Une politique monétaire responsable et crédible permet d'explorer les limites de la capacité de production de l'économie, de créer des emplois et de soutenir l'accroissement des niveaux de vie. L'expérience récente des États-Unis témoigne amplement des avantages que procure une politique du genre.

J'estime que le prolongement, annoncé récemment, de l'application des cibles de maîtrise de l'inflation ainsi que la crédibilité croissante de ces dernières donnent aux autorités monétaires la plus grande marge de manoeuvre dont elles aient disposé depuis les années 1960 pour tester les limites de notre potentiel économique.

Maintenant que j'ai exposé la logique qui sous-tend la stratégie à moyen terme de la Banque du Canada, permettez-moi d'expliquer les récents relèvements du taux officiel d'escompte.

Comme je l'ai mentionné plus tôt, les facteurs fondamentaux de l'économie canadienne demeurent positifs. En dépit de la crise asiatique, la conjoncture économique internationale dans laquelle le Canada évolue reste favorable, étant donné la vigueur qu'affichent nos partenaires commerciaux non asiatiques, notamment les États-Unis. De plus, les répercussions qu'ont eues sur la demande intérieure les mesures d'assainissement budgétaire des quatre dernières années s'atténuent. Et les conditions monétaires continuent d'alimenter l'expansion économique. Dans un tel contexte, le recul constant qu'a accusé la valeur extérieure du dollar canadien au cours des mois de décembre et janvier a entraîné un nouvel assouplissement des conditions monétaires qui nous a semblé excessif. En outre, la rapidité de la dépréciation de la monnaie risquait de saper la confiance des investisseurs relativement aux avoirs en dollars canadiens. C'est pour ces raisons que nous sommes intervenus.

Conclusion

Permettez-moi de conclure mon exposé en résumant les principaux points que j'ai abordés aujourd'hui.

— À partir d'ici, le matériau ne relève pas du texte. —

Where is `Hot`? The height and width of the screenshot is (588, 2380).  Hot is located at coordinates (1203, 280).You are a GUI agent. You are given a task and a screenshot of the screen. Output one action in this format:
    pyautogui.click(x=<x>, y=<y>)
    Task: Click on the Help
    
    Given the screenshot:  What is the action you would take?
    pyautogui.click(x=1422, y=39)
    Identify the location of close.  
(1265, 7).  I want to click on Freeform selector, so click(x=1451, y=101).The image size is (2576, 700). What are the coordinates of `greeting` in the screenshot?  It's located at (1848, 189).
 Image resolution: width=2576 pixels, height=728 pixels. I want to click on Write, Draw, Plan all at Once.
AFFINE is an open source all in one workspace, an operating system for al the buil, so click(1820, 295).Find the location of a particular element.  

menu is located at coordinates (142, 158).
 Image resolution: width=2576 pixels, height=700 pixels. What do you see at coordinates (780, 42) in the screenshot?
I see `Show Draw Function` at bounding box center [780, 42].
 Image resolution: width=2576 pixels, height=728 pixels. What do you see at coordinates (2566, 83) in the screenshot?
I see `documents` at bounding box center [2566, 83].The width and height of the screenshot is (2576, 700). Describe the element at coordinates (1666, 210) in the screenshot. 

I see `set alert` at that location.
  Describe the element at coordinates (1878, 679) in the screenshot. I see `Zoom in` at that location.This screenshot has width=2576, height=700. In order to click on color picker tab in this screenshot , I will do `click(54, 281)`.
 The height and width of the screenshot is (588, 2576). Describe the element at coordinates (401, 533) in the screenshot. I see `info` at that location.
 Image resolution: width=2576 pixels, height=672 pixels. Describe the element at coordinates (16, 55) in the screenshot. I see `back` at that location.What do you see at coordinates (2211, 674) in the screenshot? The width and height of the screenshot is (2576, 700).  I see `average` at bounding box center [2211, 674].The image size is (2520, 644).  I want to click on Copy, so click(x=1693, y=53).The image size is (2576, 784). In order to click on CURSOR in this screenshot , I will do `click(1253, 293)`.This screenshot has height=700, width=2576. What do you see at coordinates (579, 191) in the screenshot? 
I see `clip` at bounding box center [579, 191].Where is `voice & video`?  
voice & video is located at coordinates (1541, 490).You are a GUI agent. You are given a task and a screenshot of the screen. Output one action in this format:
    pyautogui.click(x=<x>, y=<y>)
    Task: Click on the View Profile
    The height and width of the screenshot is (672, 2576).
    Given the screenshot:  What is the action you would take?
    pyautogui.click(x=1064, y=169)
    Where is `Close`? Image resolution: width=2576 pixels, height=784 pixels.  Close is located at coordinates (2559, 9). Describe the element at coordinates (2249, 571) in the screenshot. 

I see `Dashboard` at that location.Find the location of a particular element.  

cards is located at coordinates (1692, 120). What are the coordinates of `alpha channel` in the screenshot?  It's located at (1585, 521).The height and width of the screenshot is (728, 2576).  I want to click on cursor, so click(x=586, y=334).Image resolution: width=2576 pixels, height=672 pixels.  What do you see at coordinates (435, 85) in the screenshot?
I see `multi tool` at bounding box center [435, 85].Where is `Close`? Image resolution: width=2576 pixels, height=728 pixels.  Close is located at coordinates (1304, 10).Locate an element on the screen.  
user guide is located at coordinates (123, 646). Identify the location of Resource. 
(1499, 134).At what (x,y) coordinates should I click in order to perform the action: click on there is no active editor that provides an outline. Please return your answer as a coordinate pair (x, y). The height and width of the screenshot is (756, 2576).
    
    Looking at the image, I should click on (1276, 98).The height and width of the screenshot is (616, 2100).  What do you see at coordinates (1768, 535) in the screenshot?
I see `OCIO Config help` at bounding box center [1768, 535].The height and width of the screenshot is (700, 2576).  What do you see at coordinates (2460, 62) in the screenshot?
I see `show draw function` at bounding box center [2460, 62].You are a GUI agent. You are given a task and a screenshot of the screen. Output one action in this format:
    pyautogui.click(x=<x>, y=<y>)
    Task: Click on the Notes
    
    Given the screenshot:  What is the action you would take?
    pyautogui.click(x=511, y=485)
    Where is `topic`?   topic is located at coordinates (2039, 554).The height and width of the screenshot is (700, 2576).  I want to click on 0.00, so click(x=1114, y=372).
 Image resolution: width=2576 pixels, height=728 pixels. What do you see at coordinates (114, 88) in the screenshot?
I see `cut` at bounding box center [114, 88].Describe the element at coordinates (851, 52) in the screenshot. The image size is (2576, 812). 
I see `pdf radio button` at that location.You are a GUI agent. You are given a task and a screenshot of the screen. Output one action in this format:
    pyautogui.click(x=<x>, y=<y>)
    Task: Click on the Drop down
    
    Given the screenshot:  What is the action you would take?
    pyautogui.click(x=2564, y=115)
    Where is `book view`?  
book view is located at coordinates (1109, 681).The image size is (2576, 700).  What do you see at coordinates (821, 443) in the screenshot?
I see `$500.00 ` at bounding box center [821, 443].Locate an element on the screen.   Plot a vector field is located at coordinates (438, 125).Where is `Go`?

Pendant la majeure partie de la période qui s'est écoulée depuis les années 1960, nous n'avons pas connu les conditions qui auraient permis à l'économie canadienne de réaliser pleinement son potentiel. Grâce au bas taux d'inflation et à l'assainissement des finances publiques, notre économie bénéficie maintenant des bases qui devraient lui permettre de se rapprocher de la pleine utilisation de ses capacités de production et d'explorer ce qu'elle est en mesure d'engendrer sur les plans de la croissance durable de la production et de l'emploi et de l'amélioration des niveaux de vie.

Les entreprises canadiennes ont entrepris des projets majeurs de restructuration pour améliorer leur efficience, leur productivité et leur compétitivité afin de pouvoir faire face aux défis d'ordre planétaire que posent l'évolution rapide de la technologie, la mondialisation et l'intensification de la concurrence. Bien que nous ne sachions pas avec certitude quelle sera l'ampleur de la hausse de la productivité qui résultera de ces projets, nous avons tout lieu d'être optimistes.

La meilleure contribution que la Banque du Canada puisse apporter pour étayer ces efforts est de continuer à fournir un climat de stabilité et de faible inflation. Pour ce qui est du moyen terme, nous devrons imprimer à la politique monétaire une orientation qui permettra à l'économie canadienne d'atteindre sans heurt la pleine utilisation de ses capacités et de continuer de croître à long terme à un rythme non inflationniste, donc soutenable. Plus l'expansion économique sera durable, plus nous en récolterons les fruits au chapitre de l'augmentation des revenus et de l'emploi.